*** Begin section ***
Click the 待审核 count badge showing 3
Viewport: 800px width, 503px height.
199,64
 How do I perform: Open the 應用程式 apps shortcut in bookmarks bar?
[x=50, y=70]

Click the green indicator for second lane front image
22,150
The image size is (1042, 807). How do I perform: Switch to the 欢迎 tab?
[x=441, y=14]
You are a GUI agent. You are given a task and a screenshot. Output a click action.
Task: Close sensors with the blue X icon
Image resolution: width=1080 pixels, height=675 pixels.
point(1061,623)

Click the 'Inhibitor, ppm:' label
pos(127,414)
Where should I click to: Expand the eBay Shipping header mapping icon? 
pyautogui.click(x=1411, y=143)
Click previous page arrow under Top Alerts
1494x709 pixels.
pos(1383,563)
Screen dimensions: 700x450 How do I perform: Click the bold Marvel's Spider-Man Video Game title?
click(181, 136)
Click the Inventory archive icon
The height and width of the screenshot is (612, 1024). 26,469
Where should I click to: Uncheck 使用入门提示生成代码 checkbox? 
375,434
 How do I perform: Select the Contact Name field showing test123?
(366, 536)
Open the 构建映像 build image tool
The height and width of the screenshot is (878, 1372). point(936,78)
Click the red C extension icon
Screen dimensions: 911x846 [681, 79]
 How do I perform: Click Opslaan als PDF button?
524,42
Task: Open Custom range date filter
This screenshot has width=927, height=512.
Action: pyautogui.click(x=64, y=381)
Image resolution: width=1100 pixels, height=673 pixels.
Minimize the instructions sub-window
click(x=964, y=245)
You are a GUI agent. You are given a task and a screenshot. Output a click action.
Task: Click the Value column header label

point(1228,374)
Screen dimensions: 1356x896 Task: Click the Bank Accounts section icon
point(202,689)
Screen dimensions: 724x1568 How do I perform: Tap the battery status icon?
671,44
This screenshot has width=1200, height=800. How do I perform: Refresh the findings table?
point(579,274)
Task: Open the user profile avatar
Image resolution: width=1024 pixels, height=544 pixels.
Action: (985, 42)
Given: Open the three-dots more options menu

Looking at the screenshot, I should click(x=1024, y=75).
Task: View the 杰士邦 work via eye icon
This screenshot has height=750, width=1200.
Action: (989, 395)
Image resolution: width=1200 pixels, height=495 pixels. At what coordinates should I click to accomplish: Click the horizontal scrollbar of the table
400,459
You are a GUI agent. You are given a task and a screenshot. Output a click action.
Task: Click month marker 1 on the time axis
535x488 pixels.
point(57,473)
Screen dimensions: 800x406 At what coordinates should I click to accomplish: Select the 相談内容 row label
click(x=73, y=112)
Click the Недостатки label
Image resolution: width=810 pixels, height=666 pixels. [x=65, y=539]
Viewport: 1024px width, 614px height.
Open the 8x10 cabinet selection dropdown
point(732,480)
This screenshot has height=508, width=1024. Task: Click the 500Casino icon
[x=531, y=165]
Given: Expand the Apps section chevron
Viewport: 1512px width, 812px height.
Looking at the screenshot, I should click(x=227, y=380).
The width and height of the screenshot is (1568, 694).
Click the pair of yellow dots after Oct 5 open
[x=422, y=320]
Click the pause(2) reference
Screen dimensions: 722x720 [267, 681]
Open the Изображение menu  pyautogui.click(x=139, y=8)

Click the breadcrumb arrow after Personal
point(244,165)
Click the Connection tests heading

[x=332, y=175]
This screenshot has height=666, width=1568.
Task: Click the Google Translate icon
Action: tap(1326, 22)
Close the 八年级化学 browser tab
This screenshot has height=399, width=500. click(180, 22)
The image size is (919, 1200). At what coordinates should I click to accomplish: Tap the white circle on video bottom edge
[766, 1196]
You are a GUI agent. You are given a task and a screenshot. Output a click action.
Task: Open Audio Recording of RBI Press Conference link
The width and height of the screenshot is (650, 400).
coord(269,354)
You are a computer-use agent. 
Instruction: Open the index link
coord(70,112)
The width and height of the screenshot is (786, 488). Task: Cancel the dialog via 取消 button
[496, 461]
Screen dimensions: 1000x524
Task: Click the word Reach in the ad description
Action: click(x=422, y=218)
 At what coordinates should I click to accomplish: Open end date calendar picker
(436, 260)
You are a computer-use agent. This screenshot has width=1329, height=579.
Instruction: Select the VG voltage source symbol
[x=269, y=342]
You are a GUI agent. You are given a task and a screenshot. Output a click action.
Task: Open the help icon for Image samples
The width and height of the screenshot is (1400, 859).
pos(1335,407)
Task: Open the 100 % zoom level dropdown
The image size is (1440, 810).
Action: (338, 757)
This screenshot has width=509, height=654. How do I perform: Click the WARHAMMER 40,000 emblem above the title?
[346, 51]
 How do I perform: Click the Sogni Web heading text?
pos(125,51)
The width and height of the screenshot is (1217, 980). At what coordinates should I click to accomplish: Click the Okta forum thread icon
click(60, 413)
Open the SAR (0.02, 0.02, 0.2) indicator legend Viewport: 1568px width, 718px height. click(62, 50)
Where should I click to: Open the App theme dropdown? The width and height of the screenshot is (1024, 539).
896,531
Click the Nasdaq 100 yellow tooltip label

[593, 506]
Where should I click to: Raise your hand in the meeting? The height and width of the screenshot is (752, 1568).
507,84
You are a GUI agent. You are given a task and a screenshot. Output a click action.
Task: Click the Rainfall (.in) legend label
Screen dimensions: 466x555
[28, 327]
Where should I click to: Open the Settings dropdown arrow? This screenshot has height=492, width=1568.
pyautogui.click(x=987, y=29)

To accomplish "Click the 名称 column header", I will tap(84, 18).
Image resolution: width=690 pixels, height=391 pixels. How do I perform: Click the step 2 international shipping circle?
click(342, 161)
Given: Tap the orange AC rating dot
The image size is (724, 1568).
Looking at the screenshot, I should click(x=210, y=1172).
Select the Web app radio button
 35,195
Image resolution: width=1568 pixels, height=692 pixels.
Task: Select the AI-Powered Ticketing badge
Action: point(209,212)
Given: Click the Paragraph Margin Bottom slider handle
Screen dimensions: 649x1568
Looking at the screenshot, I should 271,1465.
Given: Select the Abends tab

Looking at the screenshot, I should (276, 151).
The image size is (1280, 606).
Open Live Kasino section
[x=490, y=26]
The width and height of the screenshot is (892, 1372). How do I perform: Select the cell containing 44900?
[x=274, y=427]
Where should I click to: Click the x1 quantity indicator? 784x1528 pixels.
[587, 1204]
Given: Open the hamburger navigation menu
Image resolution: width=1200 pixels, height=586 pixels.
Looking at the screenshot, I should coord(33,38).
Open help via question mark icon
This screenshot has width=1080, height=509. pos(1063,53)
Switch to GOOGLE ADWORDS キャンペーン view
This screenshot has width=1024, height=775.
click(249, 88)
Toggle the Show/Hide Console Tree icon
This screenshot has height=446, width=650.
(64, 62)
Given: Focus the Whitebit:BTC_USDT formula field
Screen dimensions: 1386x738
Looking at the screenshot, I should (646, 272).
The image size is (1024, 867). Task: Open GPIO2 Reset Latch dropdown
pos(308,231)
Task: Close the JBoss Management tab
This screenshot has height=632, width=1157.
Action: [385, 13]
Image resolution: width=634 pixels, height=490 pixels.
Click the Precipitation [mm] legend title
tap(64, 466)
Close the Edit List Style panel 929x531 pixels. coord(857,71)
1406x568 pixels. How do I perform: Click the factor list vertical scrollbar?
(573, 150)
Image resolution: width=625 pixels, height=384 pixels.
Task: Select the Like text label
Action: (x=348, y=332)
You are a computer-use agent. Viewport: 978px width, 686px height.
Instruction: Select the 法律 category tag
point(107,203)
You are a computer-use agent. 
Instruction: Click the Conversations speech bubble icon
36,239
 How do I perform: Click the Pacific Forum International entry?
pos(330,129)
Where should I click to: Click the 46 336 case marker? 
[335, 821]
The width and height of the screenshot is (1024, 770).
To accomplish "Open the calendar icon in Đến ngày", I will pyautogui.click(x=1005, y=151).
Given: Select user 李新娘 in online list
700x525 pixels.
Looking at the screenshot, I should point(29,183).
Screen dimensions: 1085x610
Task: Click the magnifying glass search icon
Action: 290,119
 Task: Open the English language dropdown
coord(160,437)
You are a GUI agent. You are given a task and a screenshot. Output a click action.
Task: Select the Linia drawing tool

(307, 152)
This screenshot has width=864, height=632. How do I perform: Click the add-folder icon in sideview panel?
*** End section ***
[ASSIGNMENT] Above are the records; from them, give again exactly the lines from the one containing "Open help via question mark icon" through the one containing "Close the Edit", both included.

[SOLUTION]
Open help via question mark icon
This screenshot has width=1080, height=509. pos(1063,53)
Switch to GOOGLE ADWORDS キャンペーン view
This screenshot has width=1024, height=775.
click(249, 88)
Toggle the Show/Hide Console Tree icon
This screenshot has height=446, width=650.
(64, 62)
Given: Focus the Whitebit:BTC_USDT formula field
Screen dimensions: 1386x738
Looking at the screenshot, I should (646, 272).
The image size is (1024, 867). Task: Open GPIO2 Reset Latch dropdown
pos(308,231)
Task: Close the JBoss Management tab
This screenshot has height=632, width=1157.
Action: [385, 13]
Image resolution: width=634 pixels, height=490 pixels.
Click the Precipitation [mm] legend title
tap(64, 466)
Close the Edit List Style panel 929x531 pixels. coord(857,71)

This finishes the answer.